▸ TASK STATEMENT: Print all of the records below again without a single difference.
━━━ DATASET
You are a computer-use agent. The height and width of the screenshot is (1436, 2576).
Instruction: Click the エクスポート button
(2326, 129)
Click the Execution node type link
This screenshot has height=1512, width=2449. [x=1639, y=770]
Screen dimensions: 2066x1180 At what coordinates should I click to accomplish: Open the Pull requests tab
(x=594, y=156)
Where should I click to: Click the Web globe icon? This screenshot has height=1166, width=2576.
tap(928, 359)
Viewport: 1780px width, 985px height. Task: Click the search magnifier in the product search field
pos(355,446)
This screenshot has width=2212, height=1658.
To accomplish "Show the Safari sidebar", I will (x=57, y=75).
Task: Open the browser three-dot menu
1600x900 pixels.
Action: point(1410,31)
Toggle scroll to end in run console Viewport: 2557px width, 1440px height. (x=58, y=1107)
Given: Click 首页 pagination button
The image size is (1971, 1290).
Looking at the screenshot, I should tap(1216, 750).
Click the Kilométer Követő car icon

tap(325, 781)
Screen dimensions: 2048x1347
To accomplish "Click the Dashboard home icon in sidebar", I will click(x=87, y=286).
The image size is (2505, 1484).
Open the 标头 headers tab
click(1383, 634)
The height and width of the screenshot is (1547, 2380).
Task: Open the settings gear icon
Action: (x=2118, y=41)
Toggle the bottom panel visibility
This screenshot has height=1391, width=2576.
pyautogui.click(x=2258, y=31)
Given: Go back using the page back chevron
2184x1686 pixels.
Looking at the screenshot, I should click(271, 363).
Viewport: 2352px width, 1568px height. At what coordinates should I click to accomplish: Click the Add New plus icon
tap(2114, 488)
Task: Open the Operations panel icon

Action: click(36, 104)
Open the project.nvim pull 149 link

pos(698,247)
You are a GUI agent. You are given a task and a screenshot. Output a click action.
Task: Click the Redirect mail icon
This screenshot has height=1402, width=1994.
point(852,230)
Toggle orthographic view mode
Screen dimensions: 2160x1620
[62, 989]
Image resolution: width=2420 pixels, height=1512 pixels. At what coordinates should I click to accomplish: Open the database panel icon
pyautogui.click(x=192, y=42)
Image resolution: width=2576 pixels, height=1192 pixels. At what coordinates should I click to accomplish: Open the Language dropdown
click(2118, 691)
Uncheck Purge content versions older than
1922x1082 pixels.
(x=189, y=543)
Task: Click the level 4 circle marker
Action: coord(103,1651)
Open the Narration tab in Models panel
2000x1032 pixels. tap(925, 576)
━━━━━━
▸ RESULT:
You are a computer-use agent. The height and width of the screenshot is (1436, 2576).
Instruction: Click the エクスポート button
(2326, 129)
Click the Execution node type link
This screenshot has height=1512, width=2449. [x=1639, y=770]
Screen dimensions: 2066x1180 At what coordinates should I click to accomplish: Open the Pull requests tab
(x=594, y=156)
Where should I click to: Click the Web globe icon? This screenshot has height=1166, width=2576.
tap(928, 359)
Viewport: 1780px width, 985px height. Task: Click the search magnifier in the product search field
pos(355,446)
This screenshot has width=2212, height=1658.
To accomplish "Show the Safari sidebar", I will (x=57, y=75).
Task: Open the browser three-dot menu
1600x900 pixels.
Action: point(1410,31)
Toggle scroll to end in run console Viewport: 2557px width, 1440px height. (x=58, y=1107)
Given: Click 首页 pagination button
The image size is (1971, 1290).
Looking at the screenshot, I should tap(1216, 750).
Click the Kilométer Követő car icon

tap(325, 781)
Screen dimensions: 2048x1347
To accomplish "Click the Dashboard home icon in sidebar", I will click(x=87, y=286).
The image size is (2505, 1484).
Open the 标头 headers tab
click(1383, 634)
The height and width of the screenshot is (1547, 2380).
Task: Open the settings gear icon
Action: (x=2118, y=41)
Toggle the bottom panel visibility
This screenshot has height=1391, width=2576.
pyautogui.click(x=2258, y=31)
Given: Go back using the page back chevron
2184x1686 pixels.
Looking at the screenshot, I should click(271, 363).
Viewport: 2352px width, 1568px height. At what coordinates should I click to accomplish: Click the Add New plus icon
tap(2114, 488)
Task: Open the Operations panel icon

Action: click(36, 104)
Open the project.nvim pull 149 link

pos(698,247)
You are a GUI agent. You are given a task and a screenshot. Output a click action.
Task: Click the Redirect mail icon
This screenshot has height=1402, width=1994.
point(852,230)
Toggle orthographic view mode
Screen dimensions: 2160x1620
[62, 989]
Image resolution: width=2420 pixels, height=1512 pixels. At what coordinates should I click to accomplish: Open the database panel icon
pyautogui.click(x=192, y=42)
Image resolution: width=2576 pixels, height=1192 pixels. At what coordinates should I click to accomplish: Open the Language dropdown
click(2118, 691)
Uncheck Purge content versions older than
1922x1082 pixels.
(x=189, y=543)
Task: Click the level 4 circle marker
Action: coord(103,1651)
Open the Narration tab in Models panel
2000x1032 pixels. tap(925, 576)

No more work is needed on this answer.